Agreed. I haven't put too much thought into those use cases yet.

> > > I’d also point out though that having to do an ldap lookup on every
> > > login to PG is *already* an issue in some environments, having to do
> > > multiple amplifies that.
> > 
> > You can't use the LDAP auth method with this patch yet, so this concern
> > is based on code that doesn't exist. It's entirely possible that you
> > could do the role query as part of the first bound connection. If that
> > proves unworkable, then yes, I agree that it's a concern.
> 
> Perhaps it could be done as part of the same connection but that then
> has an impact on what the configuration of the ident LDAP lookup would
> be, no?  That seems like an important thing to flesh out before we move
> too much farther with this patch, to make sure that, if we want that to
> work, that there's a clear way to configure it to avoid the double LDAP
> connection.  I'm guessing you already have an idea how that'll work
> though..?

It's only relevant if the other thread (which you've said you're
ignoring) progresses. The patch discussed here does not touch that code
path.

But yes, I have a general idea that as long as a user can look up (but
not modify) their own role information, this should work just fine.

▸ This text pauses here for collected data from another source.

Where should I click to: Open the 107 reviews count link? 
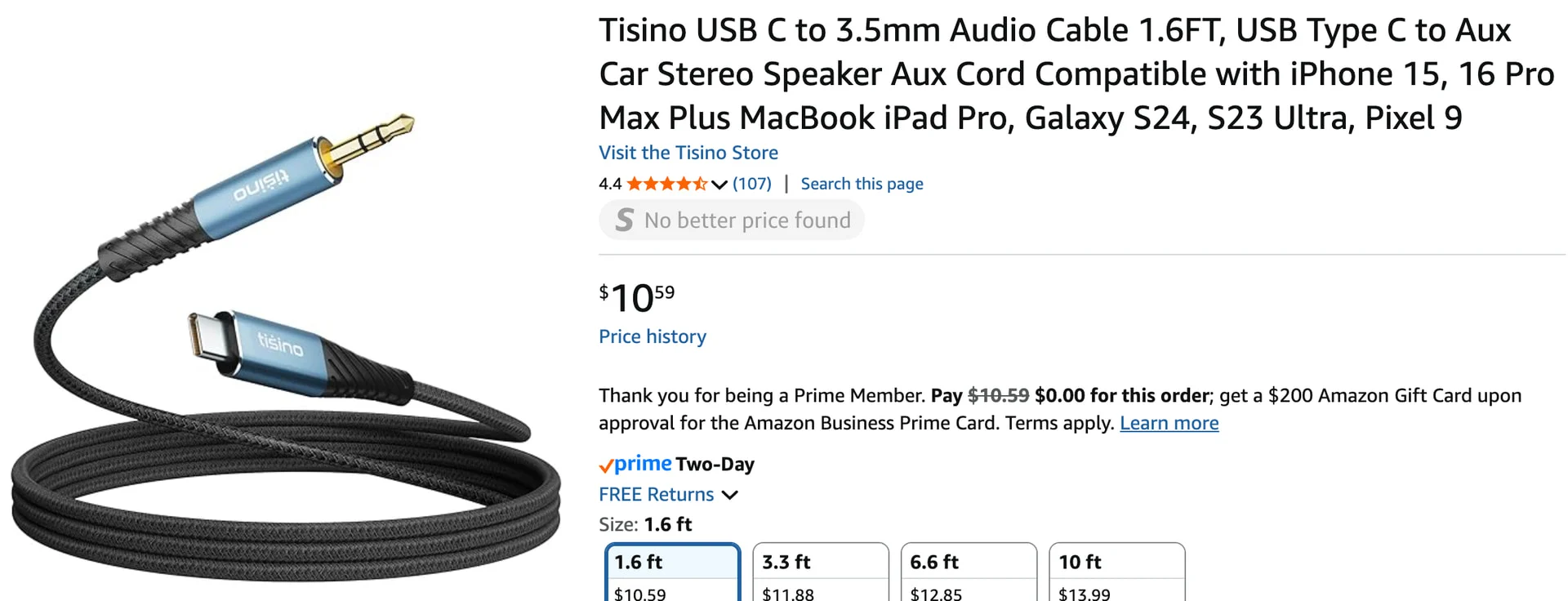point(752,184)
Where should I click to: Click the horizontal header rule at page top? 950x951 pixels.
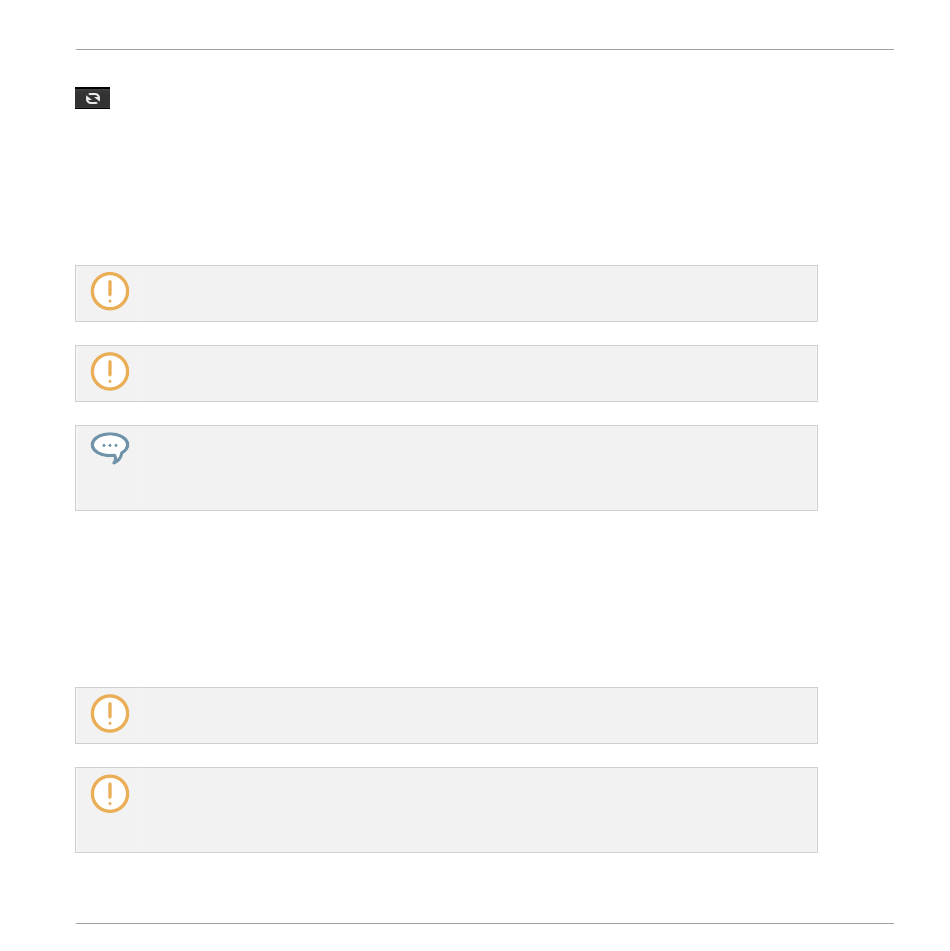tap(485, 50)
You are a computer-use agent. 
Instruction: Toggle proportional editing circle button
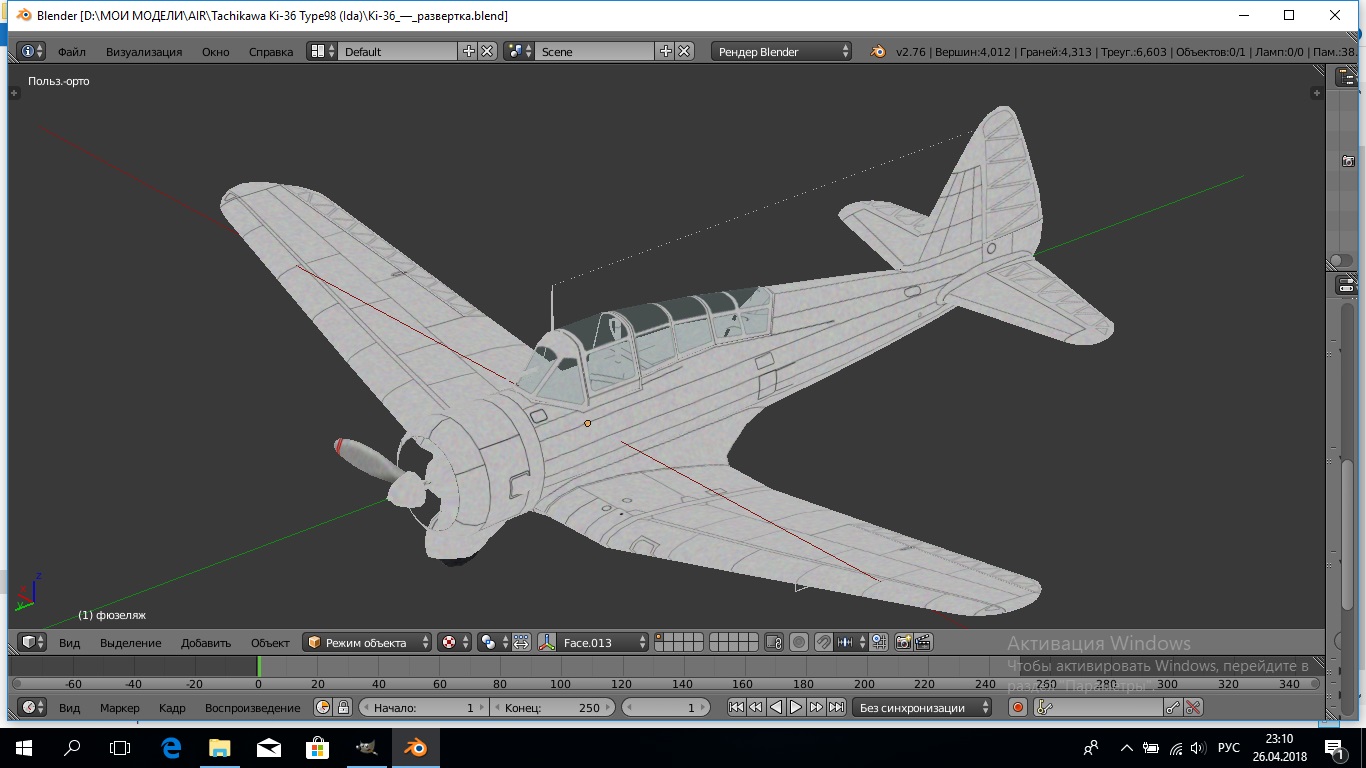pyautogui.click(x=799, y=642)
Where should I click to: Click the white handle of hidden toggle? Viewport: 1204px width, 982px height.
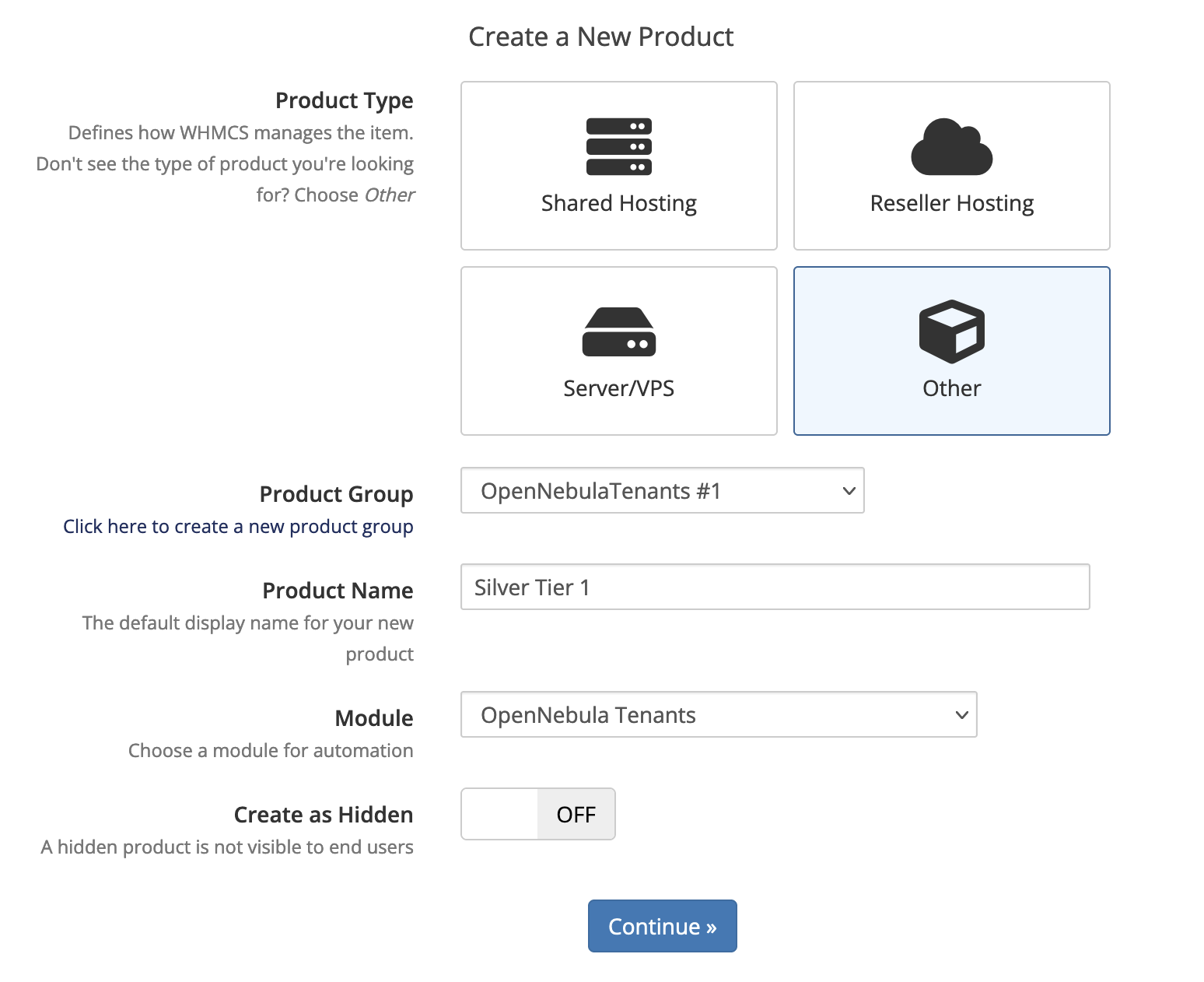pyautogui.click(x=499, y=814)
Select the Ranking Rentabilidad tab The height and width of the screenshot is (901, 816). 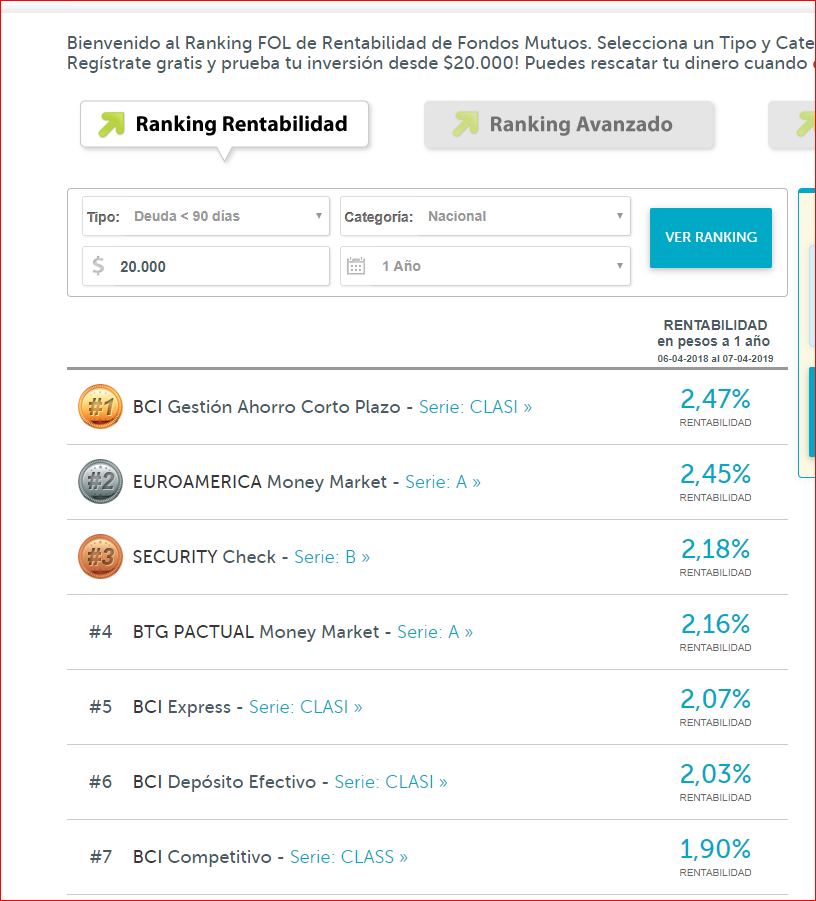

> > > Not to mention that when the ldap servers can’t be reached for some
> > > reason, no one can log into the database and that’s rather
> > > unfortunate too.
> > 
> > Assuming you have no caches, then yes. That might be a pretty good
> > argument for allowing ldapmap and map to be used together, actually, so
> > that you can have some critical users who can always log in as
> > "themselves" or "admin" or etc. Or maybe it's an argument for allowing
> > HBA to handle fallback methods of authentication.
> 
> Ok, so now we're talking about a cache that needs to be implemented
> which will ... store the user's password for LDAP authentication?  Or
> what the mapping is for various LDAP IDs to PG roles?  And how will that
> cache be managed?  Would it be handled by dump/restore?  What about
> pg_upgrade?  How will entries in the cache be removed?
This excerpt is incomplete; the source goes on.